The date was April 27, 2014. The place, Beth Israel Synagogue in Salisbury, MD, the synagogue that our family had belonged to since moving to Salisbury in 1950, the year before I was born. The event was the annual Yom HaShoah program, which my father, who survived the Shoah along with my mother, had begun years before. My father, Litman Litow, had died two years prior; my mother, Zelda Litow, had passed away in 1969.
The program had been renamed in honor of my dad and stepmother, Jean; she died two weeks after he did. And the congregation asked me to speak.

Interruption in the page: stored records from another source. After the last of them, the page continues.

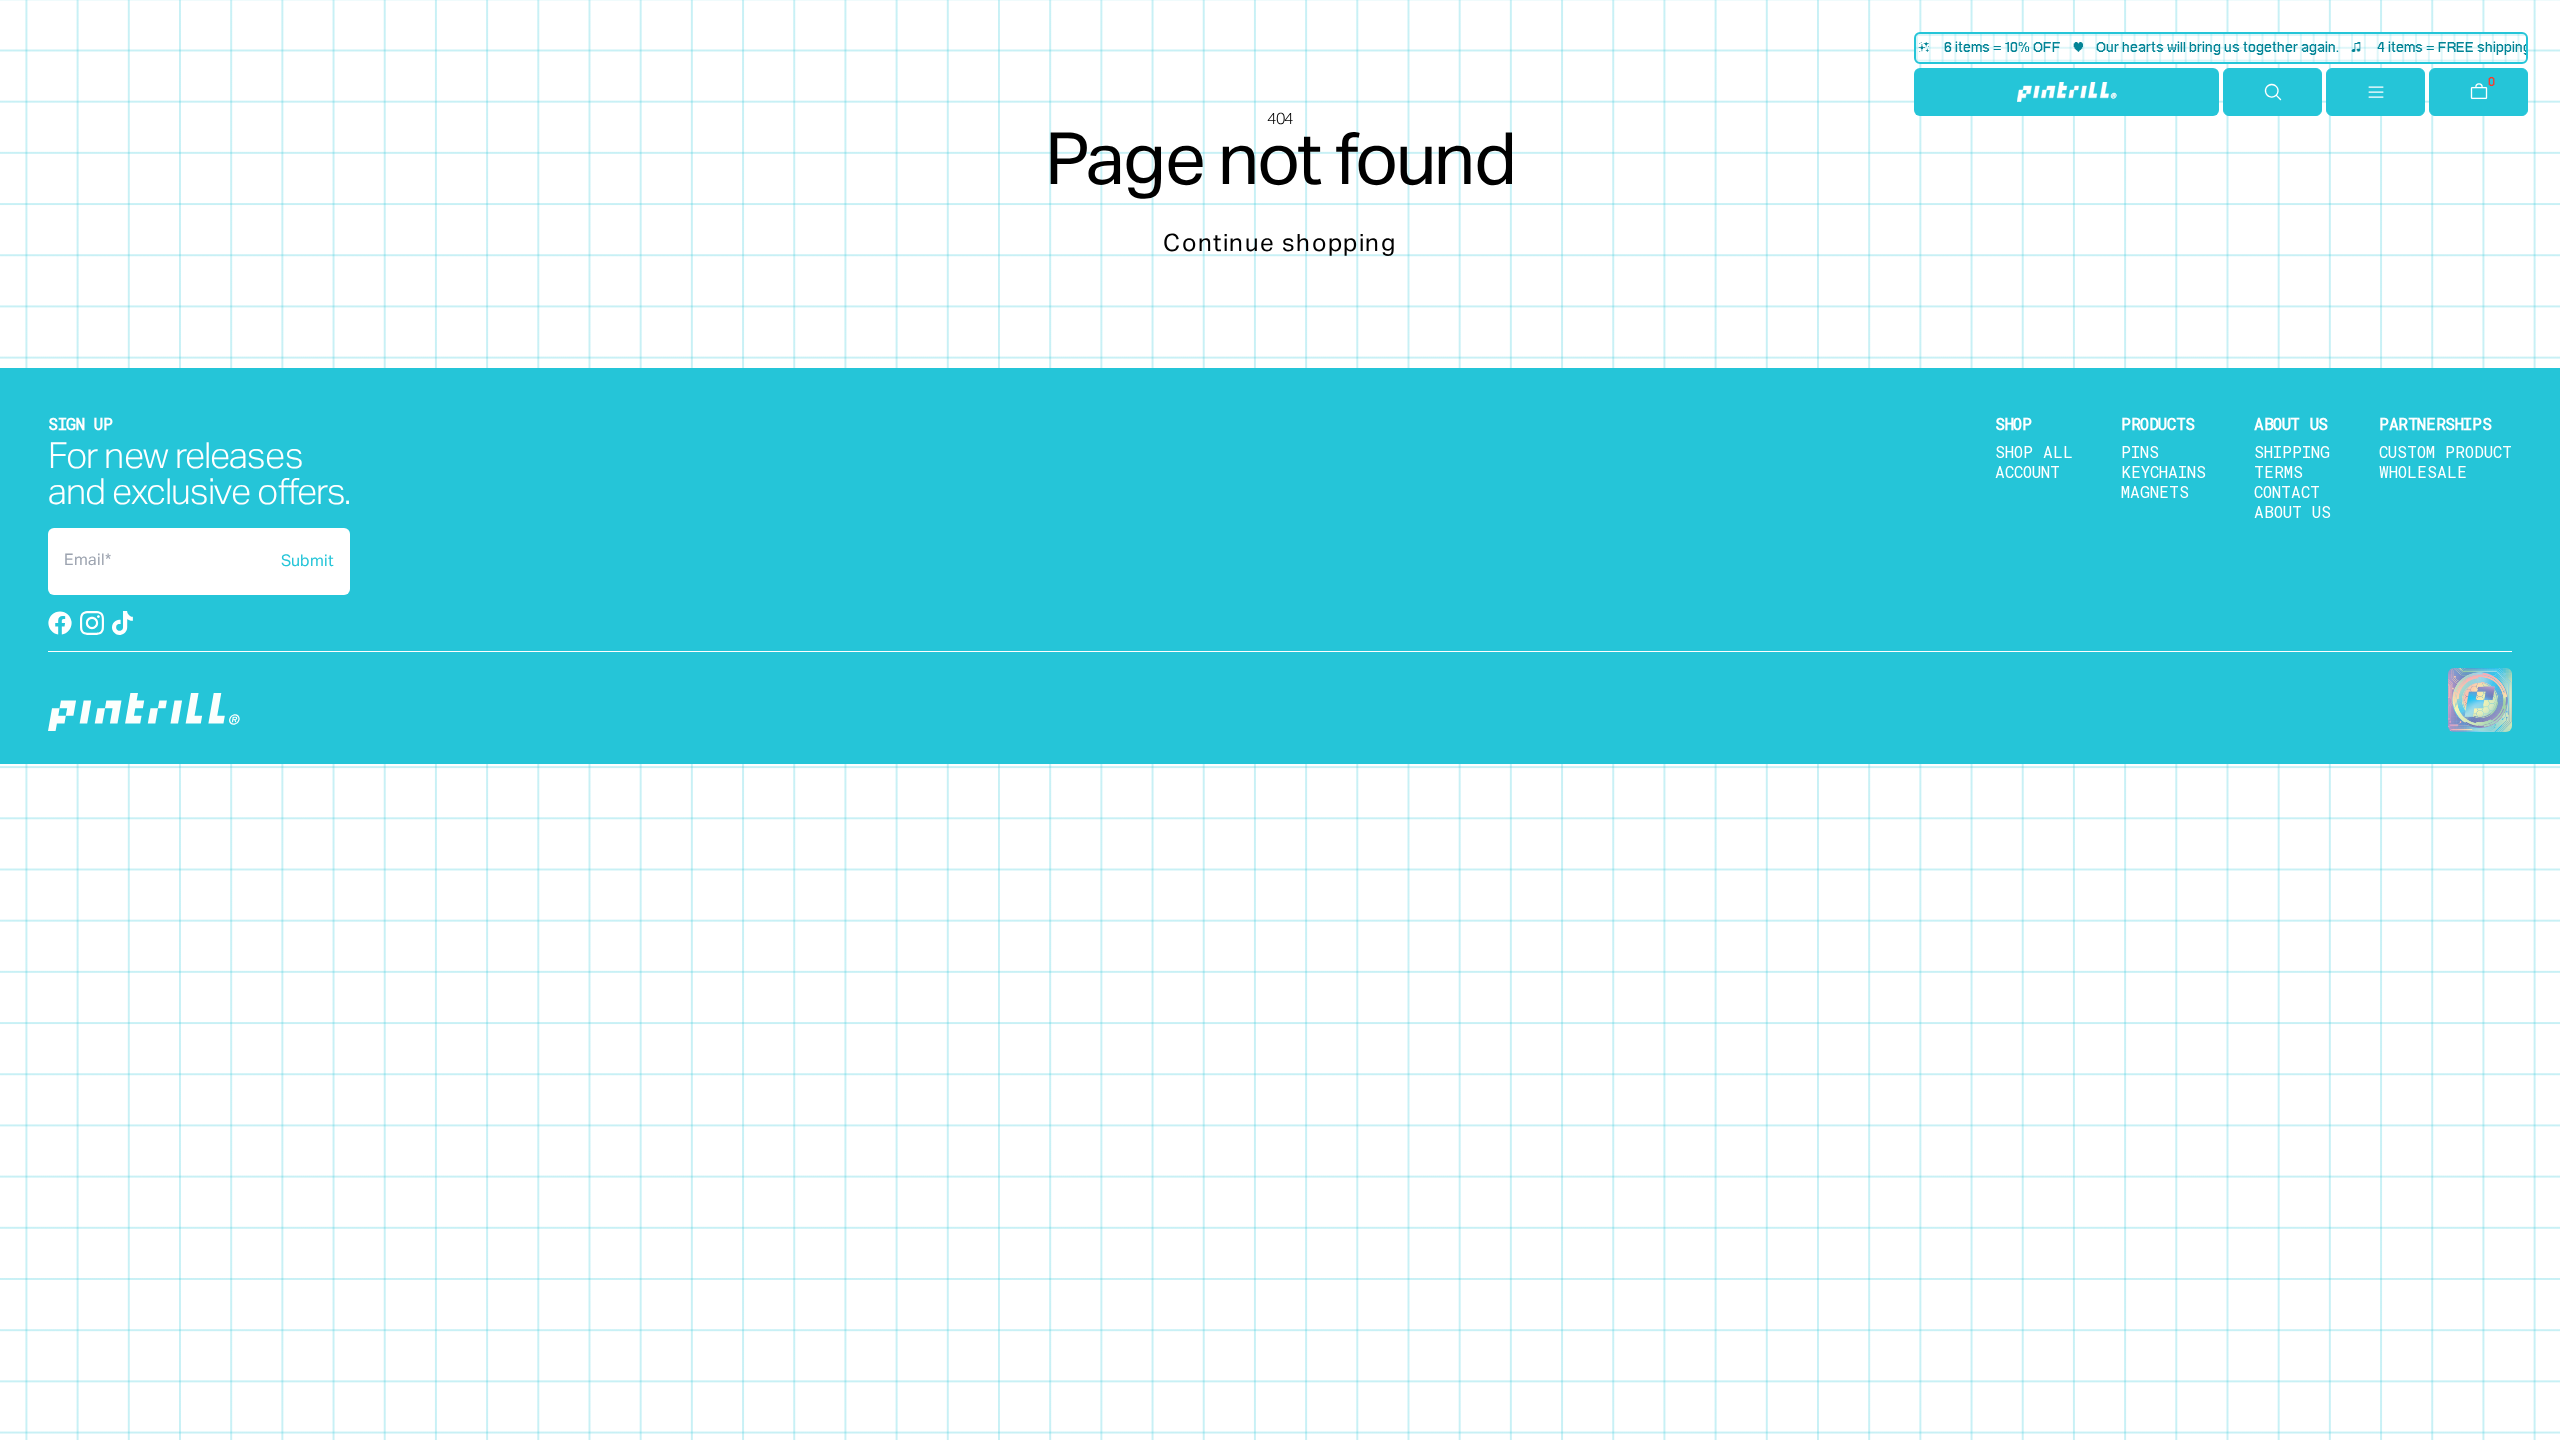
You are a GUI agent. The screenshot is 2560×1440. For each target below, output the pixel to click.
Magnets (2155, 491)
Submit (307, 562)
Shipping (2292, 451)
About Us (2292, 511)
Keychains (2163, 471)
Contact (2287, 491)
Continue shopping (1279, 244)
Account (2027, 471)
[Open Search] (2272, 92)
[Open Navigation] (2375, 92)
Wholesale (2423, 471)
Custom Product (2445, 451)
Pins (2140, 451)
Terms (2278, 471)
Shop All (2034, 451)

I stood at the bimah remembering the last time I was there, just a couple years before. I had offered to chant haftorah on my way from our home in Gaithersburg, MD to our annual family beach week in Ocean City. As usual, my father led the Torah service and called me up for the maftir Aliyah. As I was preparing to chant the blessings before the haftorah, he took off his tallit and placed it around my shoulders. Then he leaned in. I was prepared for a hug or perhaps a kiss on my cheek. Instead, with a glint in his eyes, he whispered, “Now don’t embarrass me.” I chuckled softly and responded, “Got it, Dad.” He knew as well as I that there was no way I would let him down.
I had been asked to speak about the Shoah previously but always demurred, saying, “There may come the day when there isn’t a survivor to talk about the Shoah, but until then, you don’t want to hear from me.” Then, that day came. To my knowledge, ours was the only survivor family in Salisbury and perhaps on the entire Eastern Shore of Maryland. My father had probably spoken hundreds of times. Now it was my turn.
I had written about my parents’ experiences as partisans and the tremendous losses they experienced (my father survived with two sisters and a brother; my mother was the sole survivor of a family of 72). I wrote out my talk, which was based on hours of Dad’s recordings that my brother Leon had transcribed, Dad’s Shoah Foundation video, and numerous Letters to the Editor he wrote, as well as articles written about him — and proceeded to memorize most of it. When I finished my 20-minute talk, I closed my eyes and thought to myself, “I hope I did you proud, Dad.”